The Message-Queuing Model¶

Message-Oriented Middleware (MOM) systems are often called "message-queuing systems" because queues exist at both the sender and receiver ends. Crucially, the sender and receiver do not need to be active at the same time.

Basic Interface Operations

Put: Appends a message to a specified queue.
Get: Blocks the calling application until the queue is non-empty, then removes and returns the first message.
Poll: Checks the queue for messages.
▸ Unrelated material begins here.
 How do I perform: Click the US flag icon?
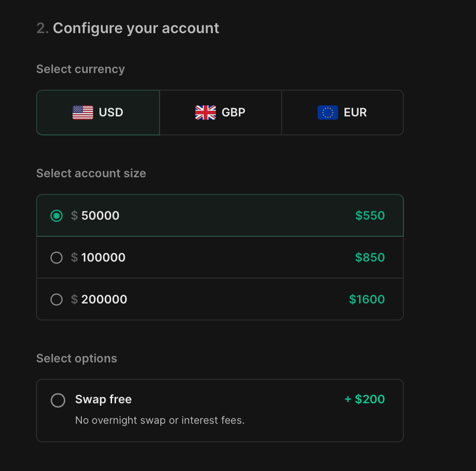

If empty, it returns immediately (non-blocking).
Notify: Installs a handler (callback) that triggers automatically when a message arrives, avoiding manual polling.

Unicast (Point-to-Point)¶

Definition: Unicast represents a one-to-one communication pattern where a message is sent from a producer to a single specific consumer (or queue).
Example: The diagrams use the "Topic: Tasks" as an example of unicast, implying that a task is a unit of work intended for just one worker to process.

Multicast (Publish/Subscribe)¶

Definition: Multicast represents a one-to-many communication pattern where a single message sent by a producer is delivered to multiple consumers simultaneously.
Example: The diagrams use "Topic: Announcements" or "Topic: UW-news" as examples, implying that news updates should be broadcast to every subscriber.

Characteristics of MOM¶

MOM differs significantly from TCP/IP and RPC because it introduces loose coupling.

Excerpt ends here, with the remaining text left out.